My inspiration really began to take flight when I was able to take a low altitude flight over the valley. As the plane and the sun began to rise simultaneously so did my love of this new perspective. Seeing the sun reflect off the winding river and the sun casting long shadows across the fields I attempted to capture as much inspiration as my camera could take in. I was also mindful to take in the scenery as well. There is something about the quality of morning light and atmosphere that the camera can never capture. Therefore, it is important to be present in the place of inspiration and try and remember how a place feels. I think this is why I love painting more than photography. A photo can tell you what a place looks like, but a painting can express how a place feels. I know I am on the right track as I am contacted on social media by people who now live across the country. They remark how my work feels like home.

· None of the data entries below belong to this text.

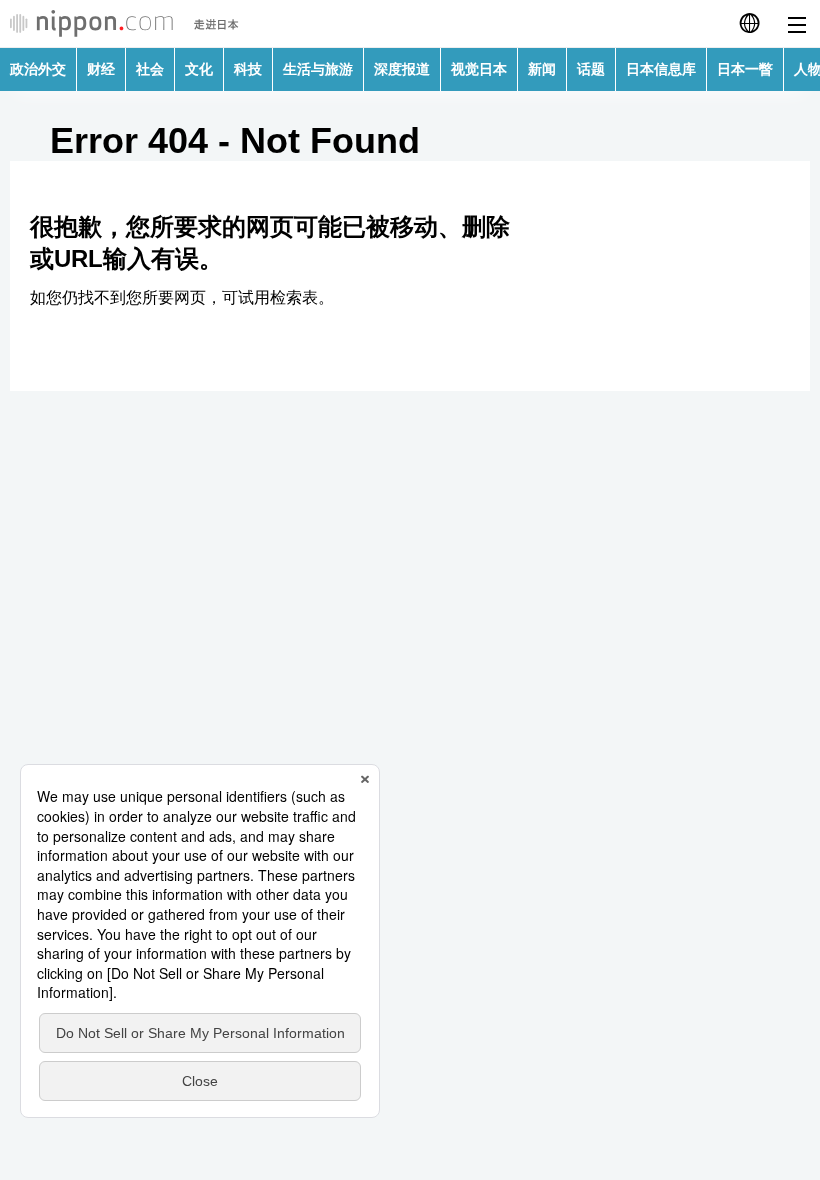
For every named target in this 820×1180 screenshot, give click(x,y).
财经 (101, 69)
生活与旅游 (318, 69)
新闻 (542, 69)
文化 (199, 69)
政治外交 (38, 69)
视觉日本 (479, 69)
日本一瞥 (745, 69)
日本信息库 (661, 69)
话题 (591, 69)
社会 (150, 69)
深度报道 (402, 69)
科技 (248, 69)
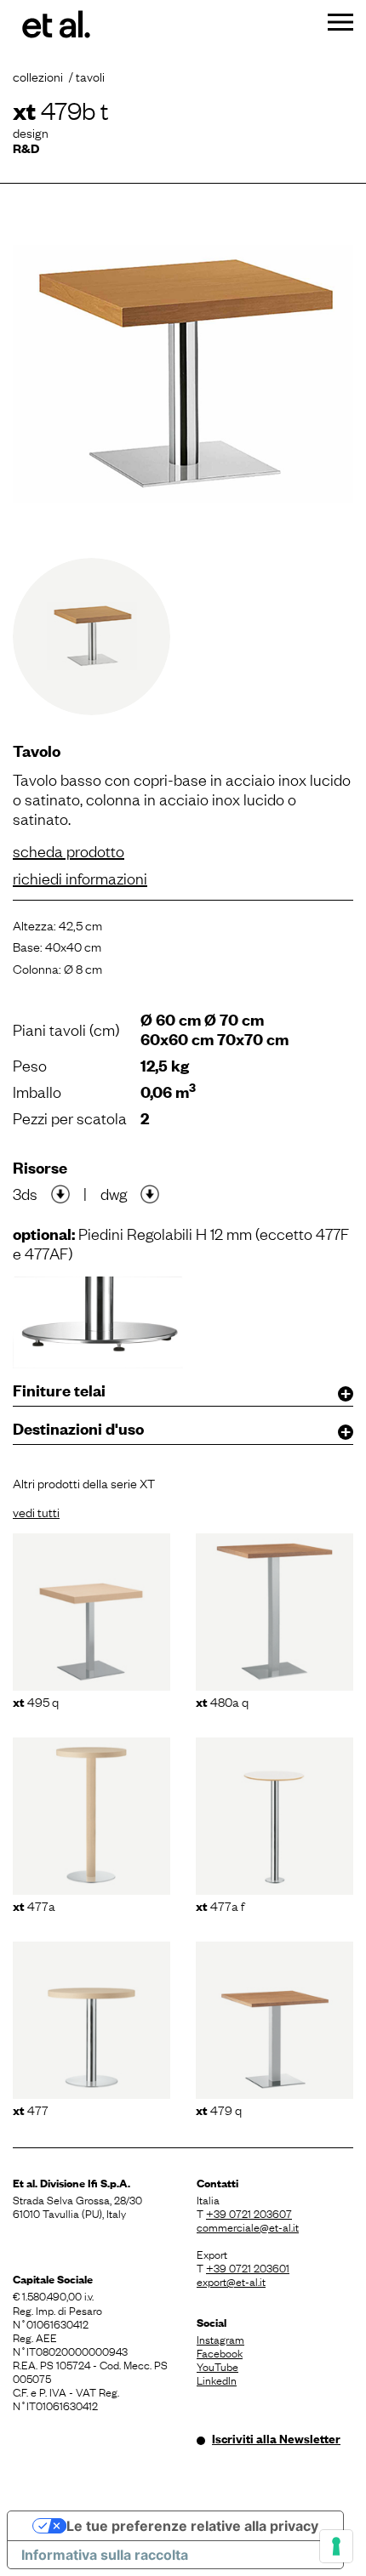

I am often asked where each piece comes from. My typical response is that the pieces are often inspired by actual places but they are edited and simplified in an attempt to capture the feeling of a place. Therefore, while many images are familiar they are often not a place you can actually go to. I pull inspiration from photographs and merge ideas into sketches before putting brush to canvas. The sketching process allows me to work through many ideas, compositions, and changes in a more efficient manner and allows me to combine many scenes into one. Often color studies are also prepared before a major piece is begun. Even with all of this preparation the painting remains organic until the very end. Things can change in process and many paintings consist of several layers. This process adds to the texture of the final piece and is an integral part of the process.
Much of my inspiration comes from the areas following the San Joaquin and Kings Rivers as well as the canals that transport water to various locations.
While there are no figures in my work the human influence is quite present. The rows and roads bisect the compositions as gridded fields take shape on the canvas and shimmering rivers cut a cool wavy line through the verdant and sometimes arid landscape.